Natürlich erzeugte der Börsen-Crash gewisse Verwirrungen und wirtschaftliche Konsequenzen. Doch die chinesische Börse ist immer noch 50 Prozent oder mehr über dem Stand von letztem Jahr. Die Börse hat also in etwa die Hälfte der Gewinne wieder abgegeben. Wir halten das durchaus für eine vernünftige Korrektur, sonst wäre die Blase und somit der Schaden noch größer geworden. Börsen sind nun mal keine Einbahnstraßen. Aus unserer Sicht ist es jetzt wichtig, dass die chinesische Regierung auf dieses negative Momentum reagiert und die Reformbemühungen weiter vorantreibt. Zwar deuten einige Indikatoren auf eine Abkühlung der chinesischen Konjunktur, doch eine Wachstumsrate von mindestens 6,0 Prozent ist bei weitem nicht so schlecht, wie so von manchen Marktteilnehmern empfunden wird. Wir müssen akzeptieren, dass China nun in ein gemäßigteres Wachstum übergehen wird.

Ist die US-Konjunktur stark genug für eine Leitzinserhöhung beziehungsweise hat die Niedrigzinspolitik der amerikanischen Notenbank Federal Reserve (Fed) einen robusten Aufschwung gebracht?
Robust ist der Aufschwung sicherlich nicht.
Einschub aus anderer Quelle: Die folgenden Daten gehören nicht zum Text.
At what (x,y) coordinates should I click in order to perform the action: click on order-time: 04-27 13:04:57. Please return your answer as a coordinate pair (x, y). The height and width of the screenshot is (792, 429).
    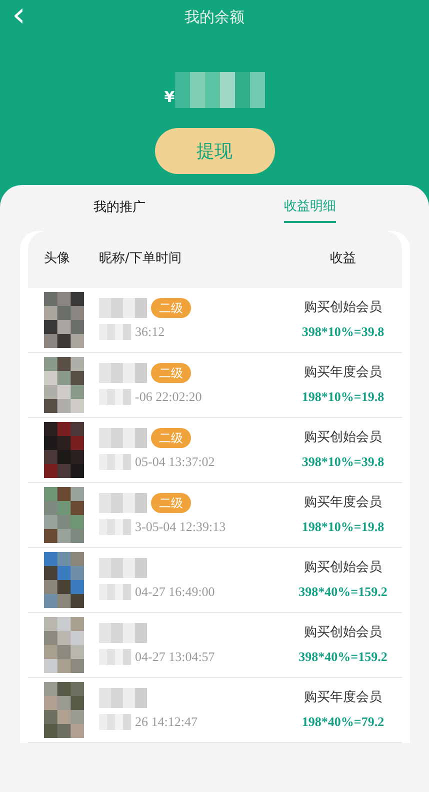
    Looking at the image, I should click on (175, 657).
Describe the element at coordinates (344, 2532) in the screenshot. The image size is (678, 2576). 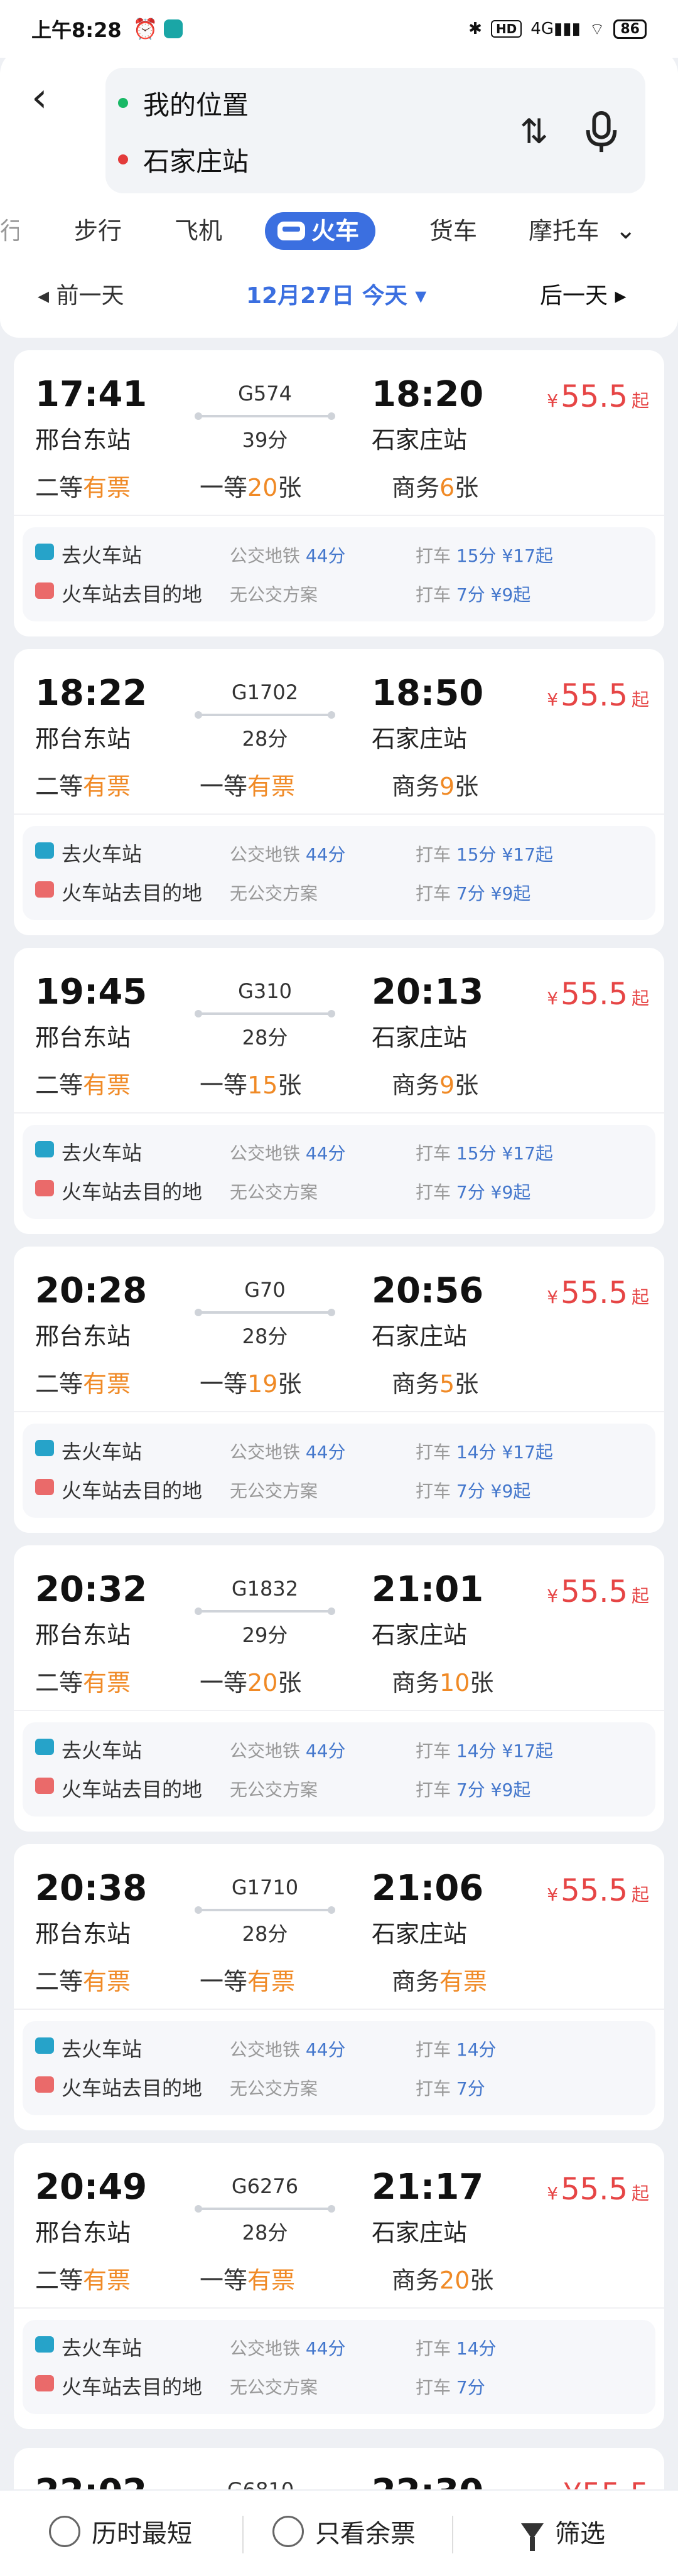
I see `only-remaining-toggle: 只看余票` at that location.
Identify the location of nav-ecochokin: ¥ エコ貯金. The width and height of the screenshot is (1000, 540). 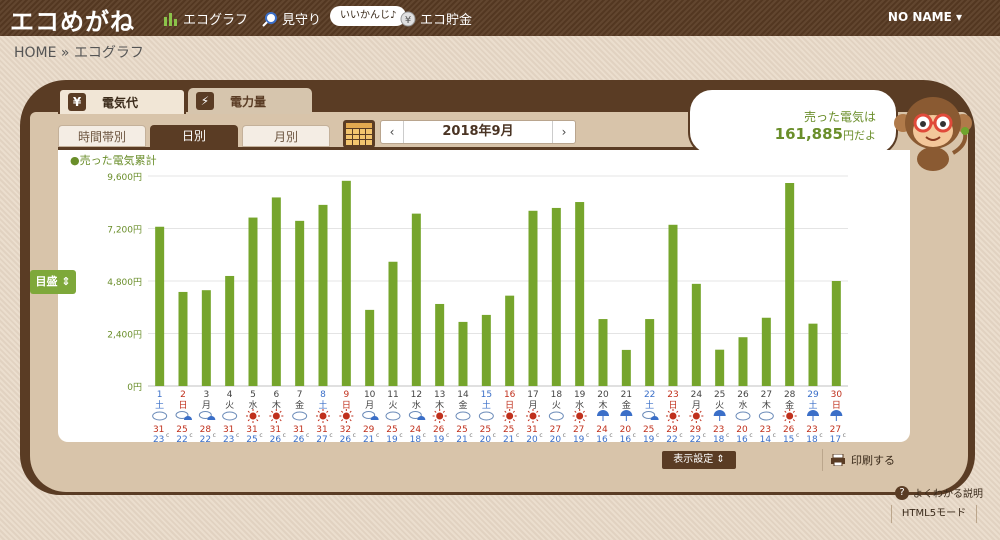
(436, 18).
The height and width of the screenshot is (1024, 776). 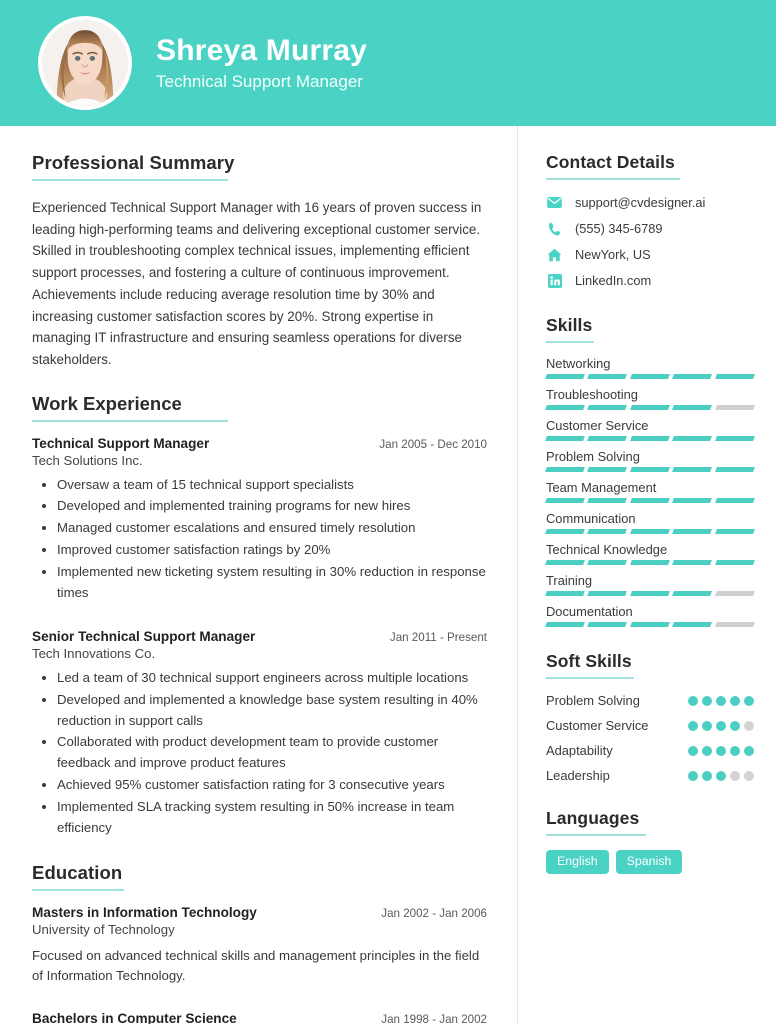 I want to click on contact-item-location: NewYork, US, so click(x=650, y=254).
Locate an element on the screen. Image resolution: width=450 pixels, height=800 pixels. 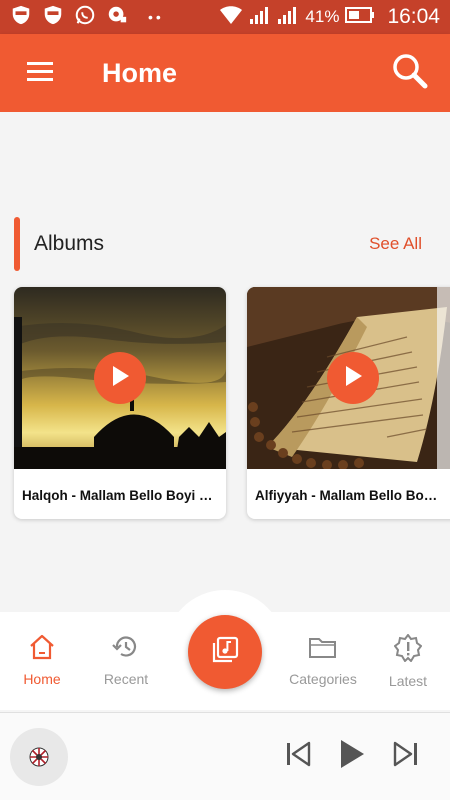
music-library-button is located at coordinates (225, 652).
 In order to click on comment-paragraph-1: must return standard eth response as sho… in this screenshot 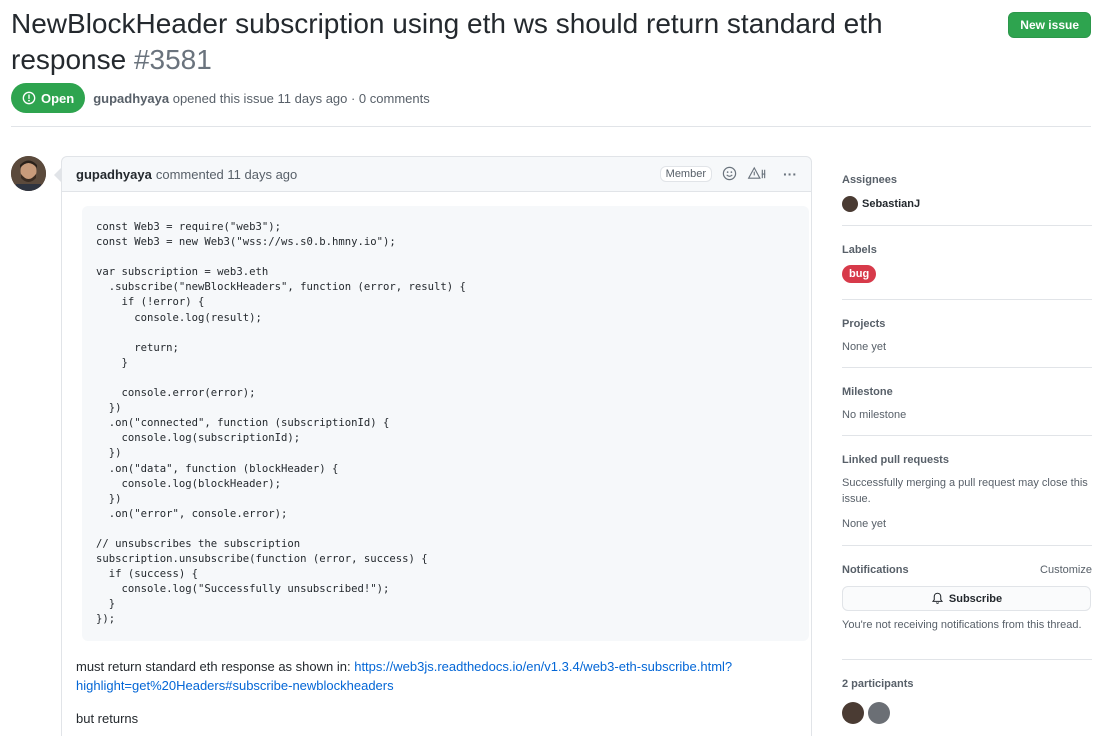, I will do `click(436, 676)`.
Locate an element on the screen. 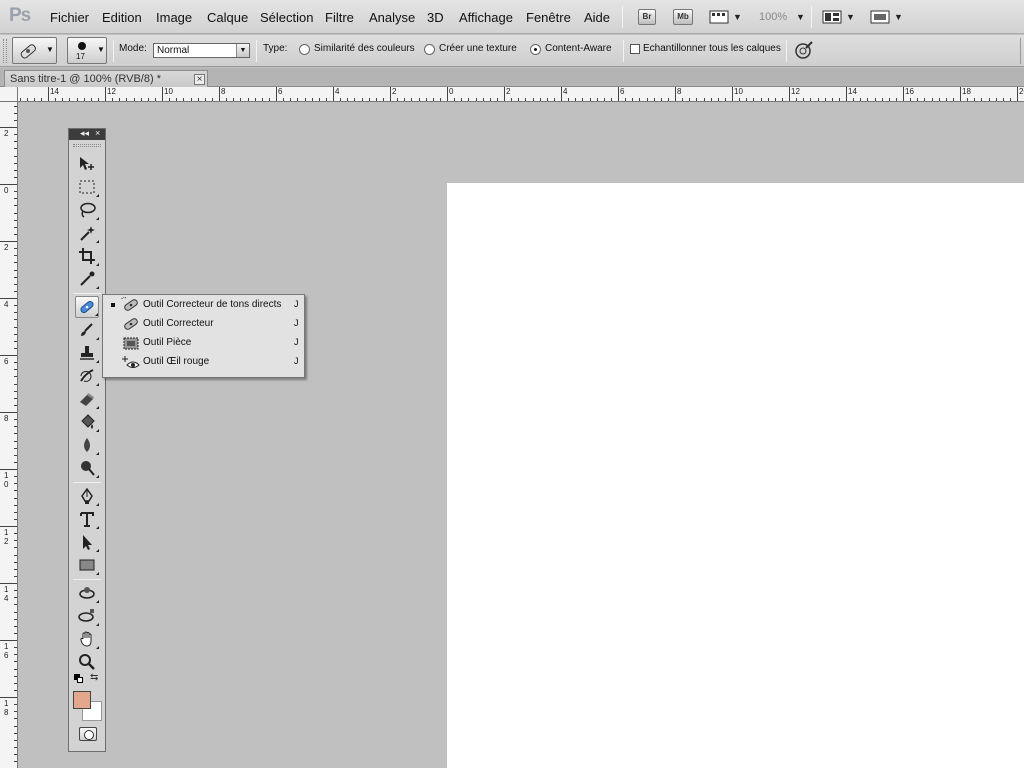 This screenshot has height=768, width=1024. quick-mask-button is located at coordinates (88, 734).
Allerdings glauben wir, dass die Fed es einfach ausprobieren muss. Sie gewinnt dadurch auch wieder mehr Spielraum. Dass diese kommen wird, bezweifeln wir jedoch nicht. Jedoch gibt es am Markt extrem viel Unsicherheit darüber, was bei einer Zinswende passieren wird.

Seltsam, aber der DAX scheint sich auf eine US-Leitzinserhöhung zu freuen …
Das können wir momentan nicht bestätigen. Was wir jedoch sehen, ist eine extreme Unsicherheit und Volatilität. Das liegt auch zum Teil an der schwammigen Kommunikation der Fed. Umso wichtiger wird es sein, dass die US-Notenbank diesen Schritt gut vorbereitet und klar kommuniziert.

Welche Bedeutung hat die Situation in China für die Fed?
Aus unserer Sicht hatte in der Vergangenheit die Situation in China grundsätzlich kaum eine Bedeutung für die Fed, da diese in erster Linie primär auf den US-Markt schaut. Dennoch sollten wir die psychologische Wirkung eines Börsen-Crashs, der an einem Tag mehr als drei Billionen Dollar vernichtet hat, nicht unterschätzen. Die US-Notenbank wird sich die Tür für eine baldige Zinsanhebung sicherlich offenhalten. Ob dies wirklich schon im September passiert, bleibt abzuwarten.

Stehen die USA (und die Welt) wirklich vor einer Zinswende? Können wir uns steigende Zinsen – angesichts der Schuldenberge in den Industrienationen – überhaupt leisten?
Die Fed weiß nicht genau, was passieren wird, wenn sie die Zinsen anhebt. Deswegen wird sie dies bestimmt erst in kleinen Schritten probieren. Prinzipiell können wir uns gar keine steigenden Zinsen leisten, da der Verschuldungsgrad einfach zu hoch ist – egal wo man hinschaut. Ein Patentrezept ist jedoch weit und breit nicht zu sehen.

Woraus könnte der DAX künftig seine Motivation für steigende Kurse beziehen?
Die deutsche Wirtschaft läuft nach wie vor gut. Auch auf der technologischen Seite passiert einiges. Andererseits sind die Gewinne und Umsätze relativ hoch und es schließt sich die Frage an, wo es auf Unternehmensseite noch Steigerungen geben soll. Wenn die Zinsen allerdings so niedrig bleiben, gibt es weiterhin keine Alternative zu Aktien. Und das sollte den DAX zumindest beim Status quo halten.

Der Euro scheint bei rund 1,10 Dollar seine Heimat gefunden zu haben – oder?
Währungsvorhersagen sind eine Königsdisziplin. Nicht wenige haben vor sechs Monaten dem Euro eine Parität zum Dollar prophezeit. Jetzt hat sich der Euro jedoch deutlich erholt und mit 1,10 bis 1,15 Dollar ein Niveau erreicht, mit dem alle gut leben können. Die Amerikaner wollen auch keine massive Aufwertung, da der Export weiterhin eine Rolle für die gesamtwirtschaftliche Entwicklung spielt.

Müssen die Gold-Optimisten noch länger leiden?
Wir fürchten ja. Sollte sich der Goldpreis entsprechend seiner alten Muster verhalten, dann wird er mit hoher Wahrscheinlichkeit noch einmal einknicken, sobald die Fed die Zinsen anhebt. Mittelfristig sind wir ziemlich bullish für Gold, sehen dies aber mehr als Versicherungsprämie für größere Ereignisse an den anderen Märkten.